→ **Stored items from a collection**
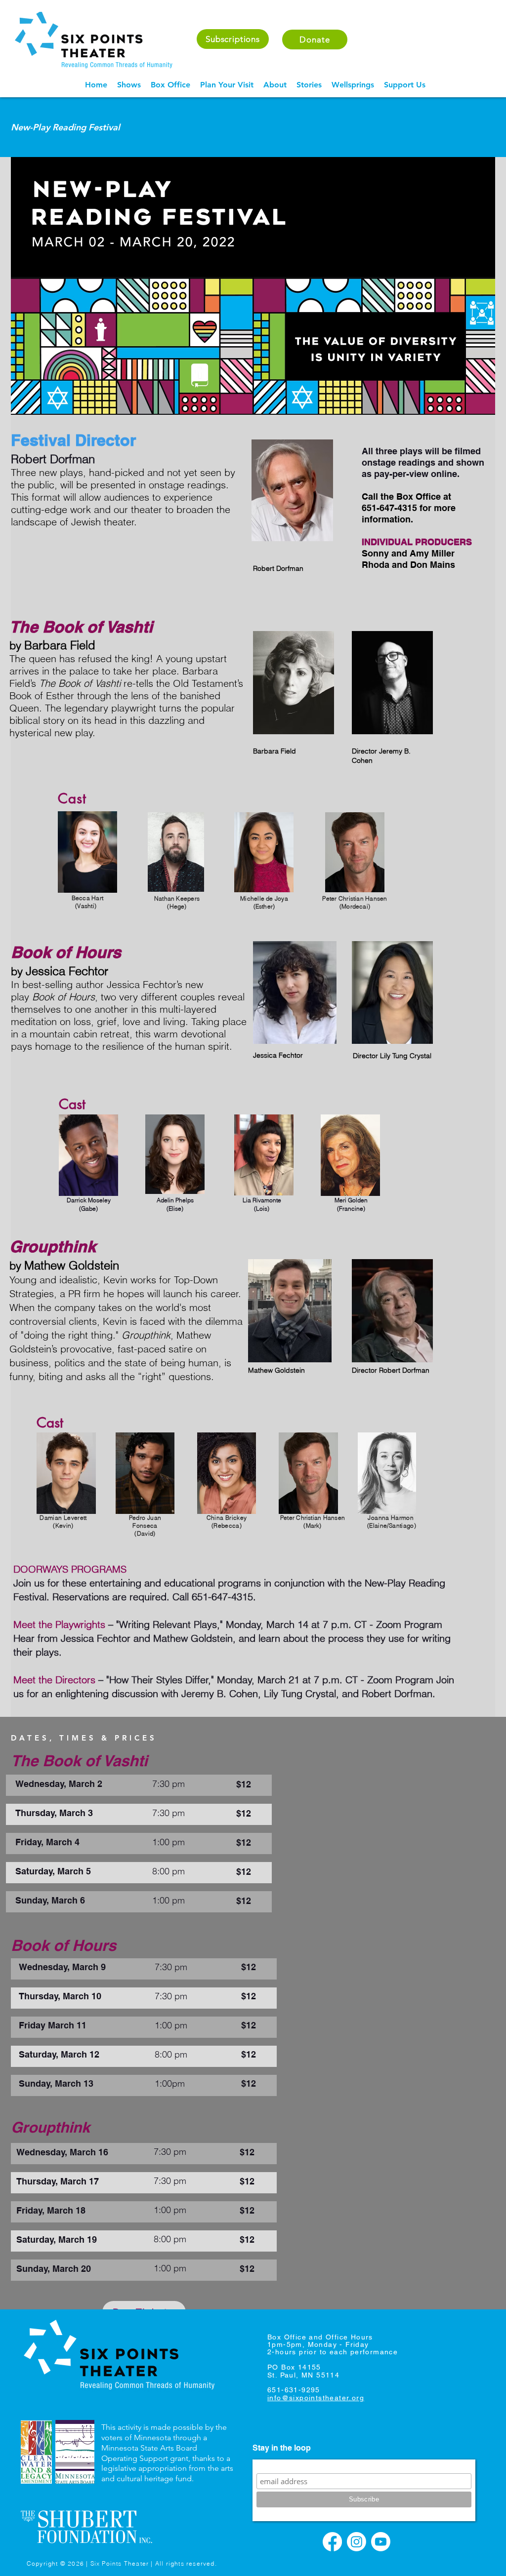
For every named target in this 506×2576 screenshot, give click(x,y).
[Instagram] (356, 2541)
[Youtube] (380, 2541)
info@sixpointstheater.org (315, 2398)
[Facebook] (332, 2541)
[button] (129, 84)
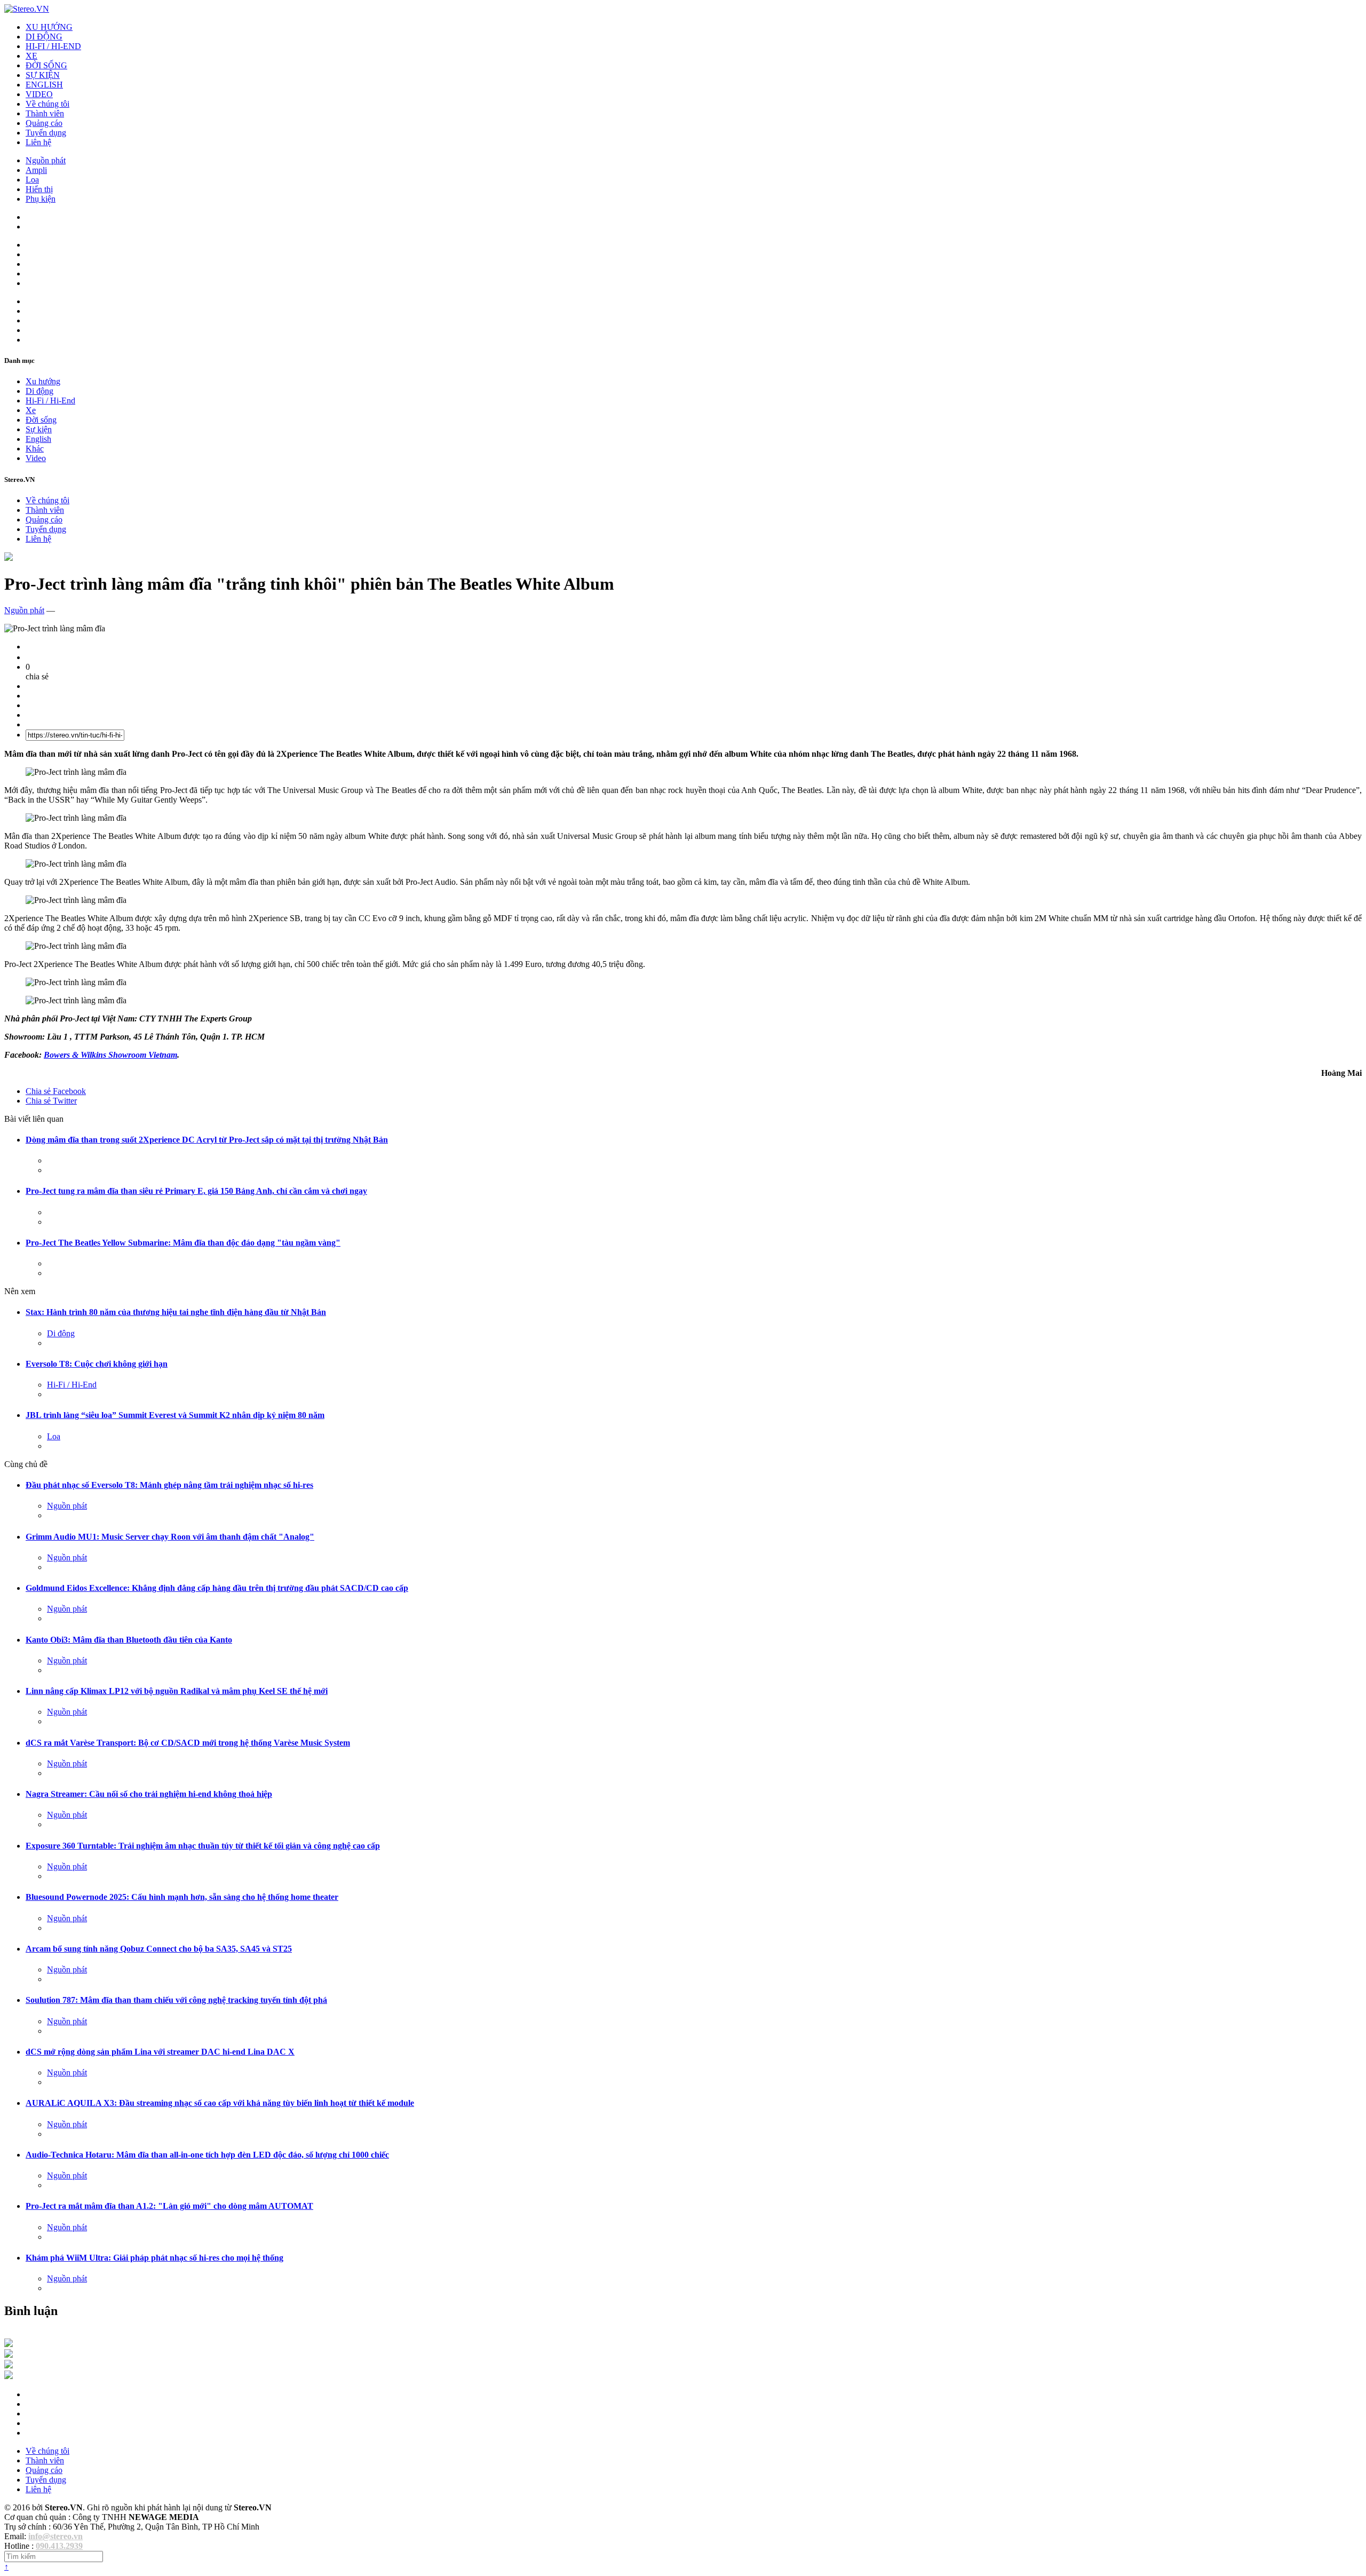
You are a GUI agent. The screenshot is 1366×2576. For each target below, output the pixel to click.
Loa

→ **EXERCISE DETAILS**
Gather each line of the records holding the string "click".

→ **WRITTEN RESPONSE**
For every named target in this 506×2576 screenshot, give click(x,y).
You are a GUI agent. The screenshot is 1366×2576. For each target below, output the pixel to click.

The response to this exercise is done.